▶ _Stored data_

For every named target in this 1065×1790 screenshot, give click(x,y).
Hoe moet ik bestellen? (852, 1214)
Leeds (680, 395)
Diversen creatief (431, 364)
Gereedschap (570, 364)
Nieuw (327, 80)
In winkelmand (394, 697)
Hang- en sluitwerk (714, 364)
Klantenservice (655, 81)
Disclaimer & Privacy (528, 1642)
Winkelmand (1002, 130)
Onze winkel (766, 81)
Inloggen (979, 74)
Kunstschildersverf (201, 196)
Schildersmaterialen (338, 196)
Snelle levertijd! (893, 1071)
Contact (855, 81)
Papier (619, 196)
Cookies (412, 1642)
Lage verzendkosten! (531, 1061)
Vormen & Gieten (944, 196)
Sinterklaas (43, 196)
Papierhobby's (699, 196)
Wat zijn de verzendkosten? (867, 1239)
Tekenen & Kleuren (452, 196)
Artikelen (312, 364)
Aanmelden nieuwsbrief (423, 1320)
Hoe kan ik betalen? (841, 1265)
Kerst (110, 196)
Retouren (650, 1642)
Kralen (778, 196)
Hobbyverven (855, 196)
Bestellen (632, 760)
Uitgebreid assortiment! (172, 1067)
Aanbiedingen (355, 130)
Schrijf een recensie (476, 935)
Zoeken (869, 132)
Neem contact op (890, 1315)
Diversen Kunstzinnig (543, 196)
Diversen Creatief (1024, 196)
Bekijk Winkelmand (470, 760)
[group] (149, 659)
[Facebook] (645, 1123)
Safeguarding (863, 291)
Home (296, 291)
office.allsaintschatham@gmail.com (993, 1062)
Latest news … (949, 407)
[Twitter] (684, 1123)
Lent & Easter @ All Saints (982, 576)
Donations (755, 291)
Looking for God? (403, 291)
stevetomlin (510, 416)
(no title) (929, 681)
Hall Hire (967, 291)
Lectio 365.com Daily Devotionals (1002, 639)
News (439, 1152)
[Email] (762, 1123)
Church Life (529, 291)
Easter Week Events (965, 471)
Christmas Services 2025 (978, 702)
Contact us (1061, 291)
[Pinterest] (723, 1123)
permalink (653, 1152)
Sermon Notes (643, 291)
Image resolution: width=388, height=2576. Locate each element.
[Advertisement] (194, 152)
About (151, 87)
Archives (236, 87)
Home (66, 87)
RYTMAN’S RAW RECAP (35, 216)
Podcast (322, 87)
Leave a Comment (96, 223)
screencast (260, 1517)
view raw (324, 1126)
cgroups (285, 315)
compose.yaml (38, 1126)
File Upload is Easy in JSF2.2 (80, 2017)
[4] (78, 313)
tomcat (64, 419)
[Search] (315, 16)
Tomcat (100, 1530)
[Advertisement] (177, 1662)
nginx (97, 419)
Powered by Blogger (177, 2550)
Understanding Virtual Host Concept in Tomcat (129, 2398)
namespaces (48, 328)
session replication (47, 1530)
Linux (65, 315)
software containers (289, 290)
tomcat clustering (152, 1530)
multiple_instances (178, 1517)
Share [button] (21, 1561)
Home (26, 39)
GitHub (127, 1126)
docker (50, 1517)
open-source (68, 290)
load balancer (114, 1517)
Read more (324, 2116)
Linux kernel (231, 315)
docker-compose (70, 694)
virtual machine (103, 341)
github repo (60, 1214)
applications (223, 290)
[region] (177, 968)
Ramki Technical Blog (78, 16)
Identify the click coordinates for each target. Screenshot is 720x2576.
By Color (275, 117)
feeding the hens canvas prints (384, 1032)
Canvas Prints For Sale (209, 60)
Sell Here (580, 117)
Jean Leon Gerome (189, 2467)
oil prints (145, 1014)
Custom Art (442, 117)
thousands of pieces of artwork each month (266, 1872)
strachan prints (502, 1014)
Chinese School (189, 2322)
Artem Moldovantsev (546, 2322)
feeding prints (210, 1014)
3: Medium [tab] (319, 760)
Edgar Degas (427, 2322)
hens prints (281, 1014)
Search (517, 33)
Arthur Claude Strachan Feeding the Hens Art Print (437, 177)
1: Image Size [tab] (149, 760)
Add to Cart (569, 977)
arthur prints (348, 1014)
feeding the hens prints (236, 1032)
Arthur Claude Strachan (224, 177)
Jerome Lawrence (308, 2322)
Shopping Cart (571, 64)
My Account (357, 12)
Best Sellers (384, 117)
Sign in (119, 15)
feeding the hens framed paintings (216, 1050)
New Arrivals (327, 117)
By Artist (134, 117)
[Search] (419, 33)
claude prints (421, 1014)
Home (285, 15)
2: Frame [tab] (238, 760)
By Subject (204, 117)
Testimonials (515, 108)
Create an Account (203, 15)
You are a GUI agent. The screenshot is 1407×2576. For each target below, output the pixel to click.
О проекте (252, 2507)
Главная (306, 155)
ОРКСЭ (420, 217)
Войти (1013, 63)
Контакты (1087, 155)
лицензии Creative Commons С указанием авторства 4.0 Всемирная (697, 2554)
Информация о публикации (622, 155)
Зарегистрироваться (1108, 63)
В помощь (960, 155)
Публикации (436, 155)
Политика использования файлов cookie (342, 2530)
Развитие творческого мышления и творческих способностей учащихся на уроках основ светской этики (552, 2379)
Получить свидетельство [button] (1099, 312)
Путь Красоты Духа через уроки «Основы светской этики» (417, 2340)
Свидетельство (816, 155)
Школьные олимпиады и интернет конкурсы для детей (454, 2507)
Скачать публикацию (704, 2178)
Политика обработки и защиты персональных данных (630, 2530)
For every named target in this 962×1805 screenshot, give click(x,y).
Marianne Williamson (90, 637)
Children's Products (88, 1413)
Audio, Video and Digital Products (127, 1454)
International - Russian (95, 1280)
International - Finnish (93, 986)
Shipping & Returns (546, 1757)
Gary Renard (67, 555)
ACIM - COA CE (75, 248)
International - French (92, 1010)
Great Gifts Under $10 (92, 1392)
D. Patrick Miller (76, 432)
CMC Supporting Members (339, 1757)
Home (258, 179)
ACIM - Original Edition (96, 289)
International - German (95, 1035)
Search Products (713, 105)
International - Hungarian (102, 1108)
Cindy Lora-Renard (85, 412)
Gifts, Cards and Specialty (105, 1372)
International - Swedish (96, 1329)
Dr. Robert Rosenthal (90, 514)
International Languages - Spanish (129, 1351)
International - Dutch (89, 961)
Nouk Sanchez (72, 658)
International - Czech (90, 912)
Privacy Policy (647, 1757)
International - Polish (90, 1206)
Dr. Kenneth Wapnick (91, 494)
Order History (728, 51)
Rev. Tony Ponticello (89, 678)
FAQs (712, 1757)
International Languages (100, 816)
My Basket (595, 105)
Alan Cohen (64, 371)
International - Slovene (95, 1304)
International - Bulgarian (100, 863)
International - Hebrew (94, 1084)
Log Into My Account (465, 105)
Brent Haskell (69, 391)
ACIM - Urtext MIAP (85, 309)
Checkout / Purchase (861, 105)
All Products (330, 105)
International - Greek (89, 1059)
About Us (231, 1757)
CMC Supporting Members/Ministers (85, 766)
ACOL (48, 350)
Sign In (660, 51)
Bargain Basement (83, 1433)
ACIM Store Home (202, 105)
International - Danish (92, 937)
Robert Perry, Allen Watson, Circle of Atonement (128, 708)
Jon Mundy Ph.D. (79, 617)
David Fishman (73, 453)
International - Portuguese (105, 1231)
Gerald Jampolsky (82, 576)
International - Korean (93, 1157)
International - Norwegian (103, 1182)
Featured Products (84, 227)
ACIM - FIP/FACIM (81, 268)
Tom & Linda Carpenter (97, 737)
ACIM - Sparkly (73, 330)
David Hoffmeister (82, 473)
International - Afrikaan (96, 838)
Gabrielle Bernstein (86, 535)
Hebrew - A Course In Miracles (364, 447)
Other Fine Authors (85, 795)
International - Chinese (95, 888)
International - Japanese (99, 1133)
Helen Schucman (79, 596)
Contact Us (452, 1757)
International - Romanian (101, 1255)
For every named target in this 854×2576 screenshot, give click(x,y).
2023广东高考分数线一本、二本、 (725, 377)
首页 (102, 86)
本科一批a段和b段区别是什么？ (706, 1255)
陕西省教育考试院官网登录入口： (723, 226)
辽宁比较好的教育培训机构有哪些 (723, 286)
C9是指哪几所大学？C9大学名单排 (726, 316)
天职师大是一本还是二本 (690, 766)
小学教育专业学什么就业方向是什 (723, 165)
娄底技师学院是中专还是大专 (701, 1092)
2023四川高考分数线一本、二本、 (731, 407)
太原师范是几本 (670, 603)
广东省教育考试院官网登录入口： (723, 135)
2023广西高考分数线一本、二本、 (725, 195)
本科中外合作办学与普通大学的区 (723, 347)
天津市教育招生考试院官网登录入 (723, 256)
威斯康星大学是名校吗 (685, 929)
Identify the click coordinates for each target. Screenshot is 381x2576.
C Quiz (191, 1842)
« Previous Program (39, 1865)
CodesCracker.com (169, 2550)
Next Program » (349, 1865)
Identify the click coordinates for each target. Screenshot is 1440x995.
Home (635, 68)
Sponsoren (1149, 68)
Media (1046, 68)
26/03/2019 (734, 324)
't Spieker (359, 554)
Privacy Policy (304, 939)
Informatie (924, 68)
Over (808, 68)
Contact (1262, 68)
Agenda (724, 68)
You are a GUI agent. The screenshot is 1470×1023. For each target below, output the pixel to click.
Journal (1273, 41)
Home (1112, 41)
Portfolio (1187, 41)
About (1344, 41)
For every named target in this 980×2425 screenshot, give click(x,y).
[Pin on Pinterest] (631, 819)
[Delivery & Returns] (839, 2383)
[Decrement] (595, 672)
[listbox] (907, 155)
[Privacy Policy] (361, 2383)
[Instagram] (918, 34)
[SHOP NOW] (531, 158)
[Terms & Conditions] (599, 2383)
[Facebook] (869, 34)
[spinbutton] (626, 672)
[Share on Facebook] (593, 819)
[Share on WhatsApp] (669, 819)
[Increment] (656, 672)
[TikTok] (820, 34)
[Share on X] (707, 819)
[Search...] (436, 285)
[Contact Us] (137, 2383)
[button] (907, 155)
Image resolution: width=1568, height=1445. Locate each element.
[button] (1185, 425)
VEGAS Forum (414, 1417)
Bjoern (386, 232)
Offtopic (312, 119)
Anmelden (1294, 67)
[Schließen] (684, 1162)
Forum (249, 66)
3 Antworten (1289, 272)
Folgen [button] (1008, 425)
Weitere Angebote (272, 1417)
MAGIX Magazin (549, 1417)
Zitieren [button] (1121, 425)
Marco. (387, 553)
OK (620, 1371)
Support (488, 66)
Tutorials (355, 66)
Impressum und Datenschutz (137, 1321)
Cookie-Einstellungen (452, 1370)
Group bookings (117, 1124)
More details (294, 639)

▶ _Work to complete_
Copy out the material from the line with "В помощь (960, 155)" to the line with "Политика обработки и", both included, keeping each line unchanged.

▶ _Exercise solution_
В помощь (960, 155)
Публикации (436, 155)
Политика использования файлов cookie (342, 2530)
Развитие творческого мышления и творческих способностей учащихся на уроках основ светской этики (552, 2379)
Получить свидетельство [button] (1099, 312)
Путь Красоты Духа через уроки «Основы светской этики» (417, 2340)
Свидетельство (816, 155)
Школьные олимпиады и интернет конкурсы для детей (454, 2507)
Скачать публикацию (704, 2178)
Политика обработки и защиты персональных данных (630, 2530)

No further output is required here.